DJ Dina: "Wir waren wütend, traurig und verstört, weil auch Freunde unter den Opfern waren. Die Wahl ist für mich eine Farce: Es geht nicht um Personen. Das Problem ist das vom Militär beherrschte korrupte System. Die alten Eliten wollen ihre verlorene Macht zurück. Es wird spannend, denn wir lassen das nicht zu."
Viele Street-Art-Künstler verloren im Kampf mit der Polizei ihr Augenlicht durch Gummigeschosse. Es hätte auch die DJ-Frau Dina treffen können. Oder einen ihrer linksliberalen Freunde. Hamed leitet seit drei Jahren im Herzen Kairos ein Straßentheater-Ensemble.
Theatermacher Hamed: "Unsere Theatershow heißt „Bunte Revolution". Ein interaktives Lehrstück über das Wesen der Diktatur. Wir haben über 200 Mal in Ägypten gespielt. In Port Said, Alexandria, El-Minya. Überall. Die Leute waren begeistert."

Hamed spielt mit seinem Ensemble auch an sozialen Brennpunkten, um den arbeitslosen Menschen dort eine Perspektive zu geben. In manchen Vierteln hat es seine Truppe mit Widersachern zu tun.
Ägypten vor dem Kollaps
Theatermacher Hamed: "In Embaba gab es Probleme mit dem Militär. Bei der Aufführung bewarfen uns zunächst Islamisten mit Eiern und Steinen. Dann kamen Soldaten und fragten, ob wir zur kürzlich verbotenen revolutionären Jugendbewegung 6. April gehören. Sie nahmen uns mit auf die Wache. Nach dem Verhör konnten wir wieder gehen."

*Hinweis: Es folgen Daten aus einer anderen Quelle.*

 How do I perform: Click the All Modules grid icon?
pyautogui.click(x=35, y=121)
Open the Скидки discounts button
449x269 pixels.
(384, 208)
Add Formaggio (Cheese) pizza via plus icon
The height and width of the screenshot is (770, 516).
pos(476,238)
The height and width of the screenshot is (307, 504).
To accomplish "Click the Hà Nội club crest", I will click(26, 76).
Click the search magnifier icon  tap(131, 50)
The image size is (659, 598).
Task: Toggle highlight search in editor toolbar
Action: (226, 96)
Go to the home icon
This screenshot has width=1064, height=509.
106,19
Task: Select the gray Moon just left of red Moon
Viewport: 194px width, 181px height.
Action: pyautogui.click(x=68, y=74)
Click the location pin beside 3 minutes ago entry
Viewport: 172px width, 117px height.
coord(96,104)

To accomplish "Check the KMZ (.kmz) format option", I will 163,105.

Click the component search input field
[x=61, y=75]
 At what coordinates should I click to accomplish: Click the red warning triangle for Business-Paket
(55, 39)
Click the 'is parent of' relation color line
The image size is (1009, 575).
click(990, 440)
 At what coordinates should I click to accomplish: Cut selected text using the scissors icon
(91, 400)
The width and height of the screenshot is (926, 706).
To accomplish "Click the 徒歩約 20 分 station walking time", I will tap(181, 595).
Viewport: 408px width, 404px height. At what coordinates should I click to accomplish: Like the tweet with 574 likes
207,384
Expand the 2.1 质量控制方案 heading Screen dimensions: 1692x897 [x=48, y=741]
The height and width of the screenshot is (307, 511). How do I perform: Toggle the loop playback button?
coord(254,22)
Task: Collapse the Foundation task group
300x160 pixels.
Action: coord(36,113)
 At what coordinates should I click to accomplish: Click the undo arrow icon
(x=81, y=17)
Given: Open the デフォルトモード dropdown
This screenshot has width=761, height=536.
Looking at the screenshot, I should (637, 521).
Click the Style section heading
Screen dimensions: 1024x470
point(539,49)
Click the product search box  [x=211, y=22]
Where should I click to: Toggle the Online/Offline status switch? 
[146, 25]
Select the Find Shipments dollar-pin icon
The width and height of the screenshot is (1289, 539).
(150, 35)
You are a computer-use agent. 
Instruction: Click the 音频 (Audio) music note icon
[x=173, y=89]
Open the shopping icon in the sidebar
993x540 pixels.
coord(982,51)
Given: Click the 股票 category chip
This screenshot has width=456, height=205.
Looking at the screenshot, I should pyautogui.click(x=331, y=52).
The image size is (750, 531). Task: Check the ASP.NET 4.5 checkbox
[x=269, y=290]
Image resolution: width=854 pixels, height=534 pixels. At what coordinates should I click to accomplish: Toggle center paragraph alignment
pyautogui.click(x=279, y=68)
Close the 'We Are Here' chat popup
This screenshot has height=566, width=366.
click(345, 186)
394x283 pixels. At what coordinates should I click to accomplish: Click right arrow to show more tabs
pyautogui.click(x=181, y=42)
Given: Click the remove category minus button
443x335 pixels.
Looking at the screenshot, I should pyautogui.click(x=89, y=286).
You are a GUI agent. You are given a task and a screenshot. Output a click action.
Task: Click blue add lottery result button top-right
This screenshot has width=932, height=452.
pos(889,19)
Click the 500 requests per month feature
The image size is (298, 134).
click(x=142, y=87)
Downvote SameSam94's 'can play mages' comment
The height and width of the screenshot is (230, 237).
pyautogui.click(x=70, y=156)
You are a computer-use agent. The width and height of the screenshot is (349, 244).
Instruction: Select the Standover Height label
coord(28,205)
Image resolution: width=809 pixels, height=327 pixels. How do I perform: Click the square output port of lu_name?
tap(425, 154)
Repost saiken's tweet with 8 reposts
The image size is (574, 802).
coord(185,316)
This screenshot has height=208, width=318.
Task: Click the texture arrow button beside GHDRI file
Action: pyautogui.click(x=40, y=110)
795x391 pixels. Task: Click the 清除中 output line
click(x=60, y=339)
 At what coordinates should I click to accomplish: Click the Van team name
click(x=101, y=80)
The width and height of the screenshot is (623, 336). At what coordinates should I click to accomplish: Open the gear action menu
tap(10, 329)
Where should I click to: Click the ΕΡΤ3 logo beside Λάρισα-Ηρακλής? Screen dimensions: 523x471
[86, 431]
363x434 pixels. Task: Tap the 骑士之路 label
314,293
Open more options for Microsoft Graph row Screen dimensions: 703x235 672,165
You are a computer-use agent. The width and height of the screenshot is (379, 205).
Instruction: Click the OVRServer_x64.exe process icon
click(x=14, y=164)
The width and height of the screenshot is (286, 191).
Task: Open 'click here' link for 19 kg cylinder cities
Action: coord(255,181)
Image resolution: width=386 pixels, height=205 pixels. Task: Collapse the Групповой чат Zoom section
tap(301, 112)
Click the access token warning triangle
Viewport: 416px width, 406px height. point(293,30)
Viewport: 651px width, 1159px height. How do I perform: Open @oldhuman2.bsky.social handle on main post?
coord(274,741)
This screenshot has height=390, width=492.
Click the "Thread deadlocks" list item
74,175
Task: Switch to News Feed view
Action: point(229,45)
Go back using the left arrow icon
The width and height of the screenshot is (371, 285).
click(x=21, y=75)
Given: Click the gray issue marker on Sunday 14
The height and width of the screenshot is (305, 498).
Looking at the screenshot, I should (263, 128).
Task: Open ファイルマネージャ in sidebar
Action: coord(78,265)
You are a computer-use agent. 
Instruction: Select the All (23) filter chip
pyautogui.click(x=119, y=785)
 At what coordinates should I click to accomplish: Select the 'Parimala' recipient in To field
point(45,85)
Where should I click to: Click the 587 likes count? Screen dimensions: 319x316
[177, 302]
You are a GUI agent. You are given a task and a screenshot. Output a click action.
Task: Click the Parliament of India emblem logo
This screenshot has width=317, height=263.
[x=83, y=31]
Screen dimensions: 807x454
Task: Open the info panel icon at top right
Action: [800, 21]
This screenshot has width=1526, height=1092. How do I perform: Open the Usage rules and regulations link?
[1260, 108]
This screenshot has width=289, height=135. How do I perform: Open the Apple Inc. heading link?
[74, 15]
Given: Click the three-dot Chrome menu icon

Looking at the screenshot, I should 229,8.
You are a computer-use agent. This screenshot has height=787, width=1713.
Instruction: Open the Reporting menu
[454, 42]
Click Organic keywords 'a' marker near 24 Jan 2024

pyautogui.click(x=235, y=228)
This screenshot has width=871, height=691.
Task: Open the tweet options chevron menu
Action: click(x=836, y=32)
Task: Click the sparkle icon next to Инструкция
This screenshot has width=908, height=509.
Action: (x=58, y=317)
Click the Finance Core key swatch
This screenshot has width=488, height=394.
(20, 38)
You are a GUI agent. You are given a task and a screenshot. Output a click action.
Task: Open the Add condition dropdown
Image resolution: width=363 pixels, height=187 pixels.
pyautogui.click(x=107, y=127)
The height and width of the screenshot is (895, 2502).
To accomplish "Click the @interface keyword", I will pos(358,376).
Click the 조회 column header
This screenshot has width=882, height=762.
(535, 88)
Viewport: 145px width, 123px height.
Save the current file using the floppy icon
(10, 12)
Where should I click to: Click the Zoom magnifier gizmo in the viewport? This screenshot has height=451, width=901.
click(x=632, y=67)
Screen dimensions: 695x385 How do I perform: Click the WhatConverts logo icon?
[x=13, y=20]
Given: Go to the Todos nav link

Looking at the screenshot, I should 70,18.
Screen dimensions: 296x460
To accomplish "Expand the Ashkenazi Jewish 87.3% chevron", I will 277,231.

Die neue Übergangsregierung führt momentan einen blutigen Kampf gegen Islamisten. Zunehmend fallen auch die Proteste und Aktionen junger Künstler unter den wie politischen Hardliner ihn nennen - Krieg gegen den Terror. Etablierte Künstler, wie der linke Schriftsteller Sonnallah Ibrahim, finden Al-Sisi resolutes Durchgreifen richtig. Das Land stehe vor dem Kollaps. Dem Theatermacher Hamed bereitet das große Sorgen.
Theatermacher Hamed: "Für uns junge Intellektuelle ist es deprimierend , dass so viele hinter Al-Sisi stehen. Er ist der klassische Held, der die Rettung bringt. Jetzt ist es an uns, die Leute weiter aufzuklären. Klar muss sich auch die Wirtschaft erholen."
Bürokratische Hürden verhindern Kultur
Seit Jahren kämpft Hannah nun schon mit den bürokratischen Hürden beim Aufbau einer unabhängigen Cinemathek in der Kairoer Innenstadt. Meistens hat sie es mit inkompetenten Beamten zu tun.
Hannah, Leiterin Cinémathek: "Es ist so schwierig, dass wir erstmal das finanzielle Risiko selbst tragen wollen. Wenn man hier oder im Ausland merkt, dass wir allerhöchste Kinostandards anstreben, werden uns hoffentlich Sponsoren unterstützen."
In den letzten 15 Jahren haben sich dennoch Dutzende von unabhängigen Kulturzentren und Hunderte Musik- und Tanzgruppen allein in Kairo einen freien Raum für eigene Projekte geschaffen. Ihrem Engagement ist es zu verdanken, das Ägypten langsam zu einem neuen Zentrum der alternativen Jugendkultur in der arabischen Welt wird. Auch ein Präsident Al-Sisi wird daran nichts ändern können.